## Énoncé A
Indiquez si chacune de ces affirmations concorde avec l'extrait ci-dessous : (i) la mère de la personne qui écrit était institutrice ; (ii) la lecture n'était qu'une activité parmi d'autres ; (iii) la personne qui écrit se souvient du moment où elle ne savait pas lire. Répondez à chaque fois par oui ou non, en citant mot pour mot les termes de l'extrait qui tranchent.

## Extrait du texte
____
28/05/2017

Dévorer les livres : mes conseils de lecture pour l'été


Pour l'article d'aujourd'hui, j'avais envie de vous parler lectures et de vous recommander quelques bouquins comme je l'ai fait quelques fois. Mais je ne pouvais pas vous parler lectures sans vous raconter ma propre histoire avec les livres. Aujourd'hui c'est un article très personnel que je vous livre. J'espère qu'il vous plaira. 

Autant que je me souvienne, j'ai toujours aimé les livres. Et d'ailleurs, il ne me semble pas me souvenir du moment où je ne savais pas lire. Avec une maman institutrice branchée Montessori, et une petite fille avide d'apprendre telle que je l'étais à 4 ans, rien d'étonnant à ce que j'ai su lire très tôt. Lire fut dès lors mon activité favorite, et d'ailleurs toute mon activité. Je lisais vite, je lisais à profusion. Je raffolais de cet univers incroyable dans lequel lire me propulsait. Le monde n'avait pas de limites à travers les lignes fantastiques des livres où je plongeais toute entière.
____
## Énoncé B
Renvoyez sans aucune modification, s'il vous plaît, les lignes de la liste ci-dessous, de sa première ligne jusqu'à la ligne contenant « pos(432,495) », celle-ci comprise.

## Lignes de données
____
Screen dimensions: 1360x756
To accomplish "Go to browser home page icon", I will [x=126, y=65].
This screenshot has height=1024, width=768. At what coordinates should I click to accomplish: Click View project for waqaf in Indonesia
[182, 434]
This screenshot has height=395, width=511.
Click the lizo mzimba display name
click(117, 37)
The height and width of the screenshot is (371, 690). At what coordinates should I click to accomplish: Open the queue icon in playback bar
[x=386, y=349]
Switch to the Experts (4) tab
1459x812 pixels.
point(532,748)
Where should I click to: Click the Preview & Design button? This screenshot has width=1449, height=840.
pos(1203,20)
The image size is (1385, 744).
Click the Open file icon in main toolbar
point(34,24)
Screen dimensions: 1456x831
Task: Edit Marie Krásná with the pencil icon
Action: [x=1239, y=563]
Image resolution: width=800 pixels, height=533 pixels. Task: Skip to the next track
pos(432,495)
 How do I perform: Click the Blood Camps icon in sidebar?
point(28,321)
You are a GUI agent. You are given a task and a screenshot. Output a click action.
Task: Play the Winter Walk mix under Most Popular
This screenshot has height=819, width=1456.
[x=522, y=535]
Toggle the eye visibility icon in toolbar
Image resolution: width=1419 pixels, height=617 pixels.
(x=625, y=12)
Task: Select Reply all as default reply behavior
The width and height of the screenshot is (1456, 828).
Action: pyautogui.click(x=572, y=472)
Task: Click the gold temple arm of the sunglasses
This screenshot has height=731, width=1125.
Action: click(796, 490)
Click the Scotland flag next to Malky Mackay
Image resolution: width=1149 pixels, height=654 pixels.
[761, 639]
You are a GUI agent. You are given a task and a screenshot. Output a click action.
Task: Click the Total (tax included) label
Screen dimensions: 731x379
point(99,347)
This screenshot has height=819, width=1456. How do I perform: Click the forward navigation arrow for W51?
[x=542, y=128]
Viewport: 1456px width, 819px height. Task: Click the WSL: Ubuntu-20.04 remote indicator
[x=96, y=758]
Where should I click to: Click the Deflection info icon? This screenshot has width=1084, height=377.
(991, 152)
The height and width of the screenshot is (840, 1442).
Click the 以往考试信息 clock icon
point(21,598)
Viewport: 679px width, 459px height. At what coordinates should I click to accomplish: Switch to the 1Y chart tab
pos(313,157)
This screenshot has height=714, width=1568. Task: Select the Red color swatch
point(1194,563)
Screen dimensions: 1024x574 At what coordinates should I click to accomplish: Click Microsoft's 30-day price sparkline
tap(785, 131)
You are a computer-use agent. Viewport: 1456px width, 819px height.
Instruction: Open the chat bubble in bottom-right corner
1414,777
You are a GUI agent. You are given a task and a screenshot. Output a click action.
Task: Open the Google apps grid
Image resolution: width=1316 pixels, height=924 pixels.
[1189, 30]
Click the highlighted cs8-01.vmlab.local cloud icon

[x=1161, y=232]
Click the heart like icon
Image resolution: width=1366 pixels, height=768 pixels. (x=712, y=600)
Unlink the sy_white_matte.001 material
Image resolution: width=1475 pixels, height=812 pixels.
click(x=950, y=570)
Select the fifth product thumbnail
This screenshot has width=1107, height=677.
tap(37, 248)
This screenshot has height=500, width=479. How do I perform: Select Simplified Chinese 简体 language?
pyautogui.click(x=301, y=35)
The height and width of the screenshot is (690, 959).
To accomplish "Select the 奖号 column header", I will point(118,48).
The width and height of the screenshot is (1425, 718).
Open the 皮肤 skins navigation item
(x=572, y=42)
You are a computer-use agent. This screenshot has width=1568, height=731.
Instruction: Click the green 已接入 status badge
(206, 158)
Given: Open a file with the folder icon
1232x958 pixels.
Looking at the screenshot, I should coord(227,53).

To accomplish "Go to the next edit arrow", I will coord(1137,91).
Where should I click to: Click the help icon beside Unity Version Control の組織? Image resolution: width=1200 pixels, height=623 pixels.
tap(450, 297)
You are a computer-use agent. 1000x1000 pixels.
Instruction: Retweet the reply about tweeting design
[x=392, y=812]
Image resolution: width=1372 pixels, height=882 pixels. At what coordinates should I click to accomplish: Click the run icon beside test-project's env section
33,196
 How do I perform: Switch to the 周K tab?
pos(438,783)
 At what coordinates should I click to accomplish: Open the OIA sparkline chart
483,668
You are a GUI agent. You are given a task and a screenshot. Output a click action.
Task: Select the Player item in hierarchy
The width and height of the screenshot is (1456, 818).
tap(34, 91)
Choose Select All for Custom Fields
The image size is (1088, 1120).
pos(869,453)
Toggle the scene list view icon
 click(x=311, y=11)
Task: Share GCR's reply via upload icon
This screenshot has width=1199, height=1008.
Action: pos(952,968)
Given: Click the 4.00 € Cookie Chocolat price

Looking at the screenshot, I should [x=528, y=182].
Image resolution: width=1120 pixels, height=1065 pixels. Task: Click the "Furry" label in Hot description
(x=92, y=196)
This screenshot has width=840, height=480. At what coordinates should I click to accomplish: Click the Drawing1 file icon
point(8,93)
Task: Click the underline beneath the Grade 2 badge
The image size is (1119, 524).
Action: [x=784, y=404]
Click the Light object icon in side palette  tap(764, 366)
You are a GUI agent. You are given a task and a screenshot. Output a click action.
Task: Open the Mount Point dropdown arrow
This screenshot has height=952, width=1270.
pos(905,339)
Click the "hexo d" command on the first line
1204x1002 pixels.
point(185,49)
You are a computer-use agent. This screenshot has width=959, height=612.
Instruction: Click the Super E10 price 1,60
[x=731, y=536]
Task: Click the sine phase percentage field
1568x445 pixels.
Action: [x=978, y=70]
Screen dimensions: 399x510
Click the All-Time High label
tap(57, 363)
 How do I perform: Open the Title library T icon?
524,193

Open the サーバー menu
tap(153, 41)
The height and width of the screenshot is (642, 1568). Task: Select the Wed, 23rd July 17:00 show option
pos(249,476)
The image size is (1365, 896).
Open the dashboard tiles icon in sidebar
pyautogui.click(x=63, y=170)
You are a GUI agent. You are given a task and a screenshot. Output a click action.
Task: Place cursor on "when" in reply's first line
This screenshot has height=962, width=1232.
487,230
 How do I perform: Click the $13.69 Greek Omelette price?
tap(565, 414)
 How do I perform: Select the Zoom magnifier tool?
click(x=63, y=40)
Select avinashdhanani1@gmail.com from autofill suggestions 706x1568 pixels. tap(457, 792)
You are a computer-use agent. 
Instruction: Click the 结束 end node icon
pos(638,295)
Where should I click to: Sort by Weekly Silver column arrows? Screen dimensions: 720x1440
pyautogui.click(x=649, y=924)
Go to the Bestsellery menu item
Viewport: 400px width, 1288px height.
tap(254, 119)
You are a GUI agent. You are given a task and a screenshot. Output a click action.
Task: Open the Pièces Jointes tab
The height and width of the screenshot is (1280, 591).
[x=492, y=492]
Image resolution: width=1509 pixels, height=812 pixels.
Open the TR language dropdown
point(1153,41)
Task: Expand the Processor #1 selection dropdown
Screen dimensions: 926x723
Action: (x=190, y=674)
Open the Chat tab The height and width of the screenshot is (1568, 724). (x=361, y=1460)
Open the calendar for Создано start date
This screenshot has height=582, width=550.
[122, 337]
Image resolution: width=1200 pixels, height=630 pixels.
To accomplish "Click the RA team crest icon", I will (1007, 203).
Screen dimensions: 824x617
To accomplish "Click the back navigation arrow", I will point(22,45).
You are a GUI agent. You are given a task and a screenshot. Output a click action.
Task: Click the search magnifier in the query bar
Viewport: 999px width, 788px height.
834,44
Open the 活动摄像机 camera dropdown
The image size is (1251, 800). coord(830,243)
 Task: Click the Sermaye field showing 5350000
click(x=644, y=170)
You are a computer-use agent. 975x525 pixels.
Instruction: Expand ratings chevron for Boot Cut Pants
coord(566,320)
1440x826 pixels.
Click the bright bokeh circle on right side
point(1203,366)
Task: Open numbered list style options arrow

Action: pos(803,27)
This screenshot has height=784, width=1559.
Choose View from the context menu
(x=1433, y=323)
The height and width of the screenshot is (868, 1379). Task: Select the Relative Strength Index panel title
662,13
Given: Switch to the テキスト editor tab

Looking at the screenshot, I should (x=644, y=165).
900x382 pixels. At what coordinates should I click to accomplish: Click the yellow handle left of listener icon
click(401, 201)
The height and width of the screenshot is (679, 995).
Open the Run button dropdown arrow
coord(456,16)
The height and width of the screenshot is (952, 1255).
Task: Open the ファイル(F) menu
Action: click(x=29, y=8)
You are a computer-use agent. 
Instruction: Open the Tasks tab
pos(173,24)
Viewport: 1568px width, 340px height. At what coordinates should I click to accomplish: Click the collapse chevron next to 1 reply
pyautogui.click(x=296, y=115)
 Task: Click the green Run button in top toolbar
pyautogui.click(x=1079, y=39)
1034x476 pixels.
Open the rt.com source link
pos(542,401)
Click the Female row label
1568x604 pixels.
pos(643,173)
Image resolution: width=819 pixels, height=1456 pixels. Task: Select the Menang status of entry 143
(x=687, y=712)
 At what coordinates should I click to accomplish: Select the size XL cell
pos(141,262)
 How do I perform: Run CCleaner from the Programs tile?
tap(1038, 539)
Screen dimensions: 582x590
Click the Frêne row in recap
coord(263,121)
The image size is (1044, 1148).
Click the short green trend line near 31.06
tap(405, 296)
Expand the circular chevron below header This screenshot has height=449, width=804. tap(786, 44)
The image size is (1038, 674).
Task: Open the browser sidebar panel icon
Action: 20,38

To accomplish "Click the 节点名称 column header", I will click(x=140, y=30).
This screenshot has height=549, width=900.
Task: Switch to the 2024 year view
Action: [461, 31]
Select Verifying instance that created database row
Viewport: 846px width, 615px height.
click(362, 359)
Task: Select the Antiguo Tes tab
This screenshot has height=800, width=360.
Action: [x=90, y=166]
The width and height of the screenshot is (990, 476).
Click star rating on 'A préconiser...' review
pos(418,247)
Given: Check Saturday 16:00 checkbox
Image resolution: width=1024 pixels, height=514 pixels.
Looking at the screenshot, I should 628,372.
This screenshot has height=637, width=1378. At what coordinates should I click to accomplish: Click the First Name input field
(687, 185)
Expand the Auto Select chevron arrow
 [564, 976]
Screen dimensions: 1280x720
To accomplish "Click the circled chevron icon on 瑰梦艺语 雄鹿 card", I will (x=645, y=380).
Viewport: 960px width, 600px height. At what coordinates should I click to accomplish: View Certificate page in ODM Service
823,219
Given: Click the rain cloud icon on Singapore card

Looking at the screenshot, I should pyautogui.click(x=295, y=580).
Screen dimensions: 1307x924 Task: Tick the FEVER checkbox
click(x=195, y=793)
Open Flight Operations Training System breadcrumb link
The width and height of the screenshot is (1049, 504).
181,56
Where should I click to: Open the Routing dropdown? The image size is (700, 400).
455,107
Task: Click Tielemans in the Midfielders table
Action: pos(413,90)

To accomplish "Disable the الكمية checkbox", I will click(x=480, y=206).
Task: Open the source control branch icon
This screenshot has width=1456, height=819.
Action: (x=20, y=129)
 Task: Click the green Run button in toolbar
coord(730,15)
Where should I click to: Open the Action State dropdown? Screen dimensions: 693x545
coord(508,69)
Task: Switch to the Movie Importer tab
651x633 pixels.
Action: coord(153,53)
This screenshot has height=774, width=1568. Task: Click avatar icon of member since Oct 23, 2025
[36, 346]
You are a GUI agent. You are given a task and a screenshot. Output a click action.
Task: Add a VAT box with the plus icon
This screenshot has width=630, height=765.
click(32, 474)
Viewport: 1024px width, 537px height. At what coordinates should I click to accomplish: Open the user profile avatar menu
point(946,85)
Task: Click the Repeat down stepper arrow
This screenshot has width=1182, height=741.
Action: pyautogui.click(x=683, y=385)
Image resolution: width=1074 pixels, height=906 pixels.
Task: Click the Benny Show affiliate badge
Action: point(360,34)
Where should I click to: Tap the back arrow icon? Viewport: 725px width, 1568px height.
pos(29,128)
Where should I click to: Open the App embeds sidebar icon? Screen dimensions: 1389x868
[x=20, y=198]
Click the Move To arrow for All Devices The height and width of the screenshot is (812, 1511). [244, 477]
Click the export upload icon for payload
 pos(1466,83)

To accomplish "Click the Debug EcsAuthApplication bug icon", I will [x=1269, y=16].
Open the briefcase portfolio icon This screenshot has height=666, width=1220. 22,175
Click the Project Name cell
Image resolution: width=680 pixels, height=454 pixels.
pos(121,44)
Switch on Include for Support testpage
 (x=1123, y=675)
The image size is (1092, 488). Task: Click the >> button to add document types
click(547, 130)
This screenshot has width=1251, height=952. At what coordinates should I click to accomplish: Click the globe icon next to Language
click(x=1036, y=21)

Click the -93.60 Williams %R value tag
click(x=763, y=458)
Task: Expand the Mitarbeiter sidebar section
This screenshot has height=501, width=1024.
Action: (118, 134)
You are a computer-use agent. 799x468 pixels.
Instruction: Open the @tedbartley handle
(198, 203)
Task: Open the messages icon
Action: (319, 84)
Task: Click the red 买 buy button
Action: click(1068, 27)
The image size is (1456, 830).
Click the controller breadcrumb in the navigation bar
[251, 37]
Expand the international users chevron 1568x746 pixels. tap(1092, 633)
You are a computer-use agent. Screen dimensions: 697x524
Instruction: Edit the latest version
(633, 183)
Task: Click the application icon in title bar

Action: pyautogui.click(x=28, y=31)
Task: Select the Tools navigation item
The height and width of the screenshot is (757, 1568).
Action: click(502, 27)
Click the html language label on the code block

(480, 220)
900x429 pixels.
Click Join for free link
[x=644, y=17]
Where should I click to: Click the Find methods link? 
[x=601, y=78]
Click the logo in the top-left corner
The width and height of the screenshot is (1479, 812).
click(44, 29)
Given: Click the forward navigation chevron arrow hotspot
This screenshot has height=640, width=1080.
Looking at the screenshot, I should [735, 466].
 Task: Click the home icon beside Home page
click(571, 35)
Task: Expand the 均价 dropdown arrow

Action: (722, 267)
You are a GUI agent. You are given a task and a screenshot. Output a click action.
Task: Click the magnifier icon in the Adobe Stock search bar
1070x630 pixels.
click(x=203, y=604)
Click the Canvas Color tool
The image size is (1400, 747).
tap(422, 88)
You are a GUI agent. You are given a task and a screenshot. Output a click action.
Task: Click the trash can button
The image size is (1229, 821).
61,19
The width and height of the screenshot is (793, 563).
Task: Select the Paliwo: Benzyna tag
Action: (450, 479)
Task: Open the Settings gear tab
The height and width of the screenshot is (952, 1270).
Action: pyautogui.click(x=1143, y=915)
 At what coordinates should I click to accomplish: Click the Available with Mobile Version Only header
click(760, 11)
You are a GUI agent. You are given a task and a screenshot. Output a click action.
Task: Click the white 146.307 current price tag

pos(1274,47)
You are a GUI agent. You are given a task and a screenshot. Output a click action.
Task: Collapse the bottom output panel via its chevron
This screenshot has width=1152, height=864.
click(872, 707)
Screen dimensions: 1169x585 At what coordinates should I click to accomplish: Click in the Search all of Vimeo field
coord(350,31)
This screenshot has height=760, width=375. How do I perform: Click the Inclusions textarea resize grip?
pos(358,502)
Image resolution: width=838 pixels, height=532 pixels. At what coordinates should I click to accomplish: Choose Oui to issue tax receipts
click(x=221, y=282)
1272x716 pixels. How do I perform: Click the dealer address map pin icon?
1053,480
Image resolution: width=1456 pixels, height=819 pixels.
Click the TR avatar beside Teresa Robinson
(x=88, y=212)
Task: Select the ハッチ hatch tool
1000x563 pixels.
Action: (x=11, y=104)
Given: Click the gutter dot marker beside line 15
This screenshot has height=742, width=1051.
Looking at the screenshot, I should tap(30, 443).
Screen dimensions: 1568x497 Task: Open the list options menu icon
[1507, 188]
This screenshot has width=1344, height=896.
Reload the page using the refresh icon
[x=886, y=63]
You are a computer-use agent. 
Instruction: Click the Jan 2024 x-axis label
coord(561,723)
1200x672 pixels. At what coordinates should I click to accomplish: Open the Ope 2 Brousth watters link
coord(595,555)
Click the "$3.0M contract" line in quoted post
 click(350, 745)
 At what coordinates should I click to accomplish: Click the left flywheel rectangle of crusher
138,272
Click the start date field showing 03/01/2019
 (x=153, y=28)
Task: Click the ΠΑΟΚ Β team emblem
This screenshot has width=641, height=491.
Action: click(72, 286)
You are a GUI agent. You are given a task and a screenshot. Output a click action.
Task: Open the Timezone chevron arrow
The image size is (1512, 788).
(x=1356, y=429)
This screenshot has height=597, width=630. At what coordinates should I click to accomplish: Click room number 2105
____
## Solution rédigée A
(i) Oui : « Avec une maman institutrice branchée Montessori ».
(ii) Non : « Lire fut dès lors mon activité favorite, et d'ailleurs toute mon activité ».
(iii) Non : « il ne me semble pas me souvenir du moment où je ne savais pas lire ».

## Solution rédigée B
Screen dimensions: 1360x756
To accomplish "Go to browser home page icon", I will [x=126, y=65].
This screenshot has height=1024, width=768. At what coordinates should I click to accomplish: Click View project for waqaf in Indonesia
[182, 434]
This screenshot has height=395, width=511.
Click the lizo mzimba display name
click(117, 37)
The height and width of the screenshot is (371, 690). At what coordinates should I click to accomplish: Open the queue icon in playback bar
[x=386, y=349]
Switch to the Experts (4) tab
1459x812 pixels.
point(532,748)
Where should I click to: Click the Preview & Design button? This screenshot has width=1449, height=840.
pos(1203,20)
The image size is (1385, 744).
Click the Open file icon in main toolbar
point(34,24)
Screen dimensions: 1456x831
Task: Edit Marie Krásná with the pencil icon
Action: [x=1239, y=563]
Image resolution: width=800 pixels, height=533 pixels. Task: Skip to the next track
pos(432,495)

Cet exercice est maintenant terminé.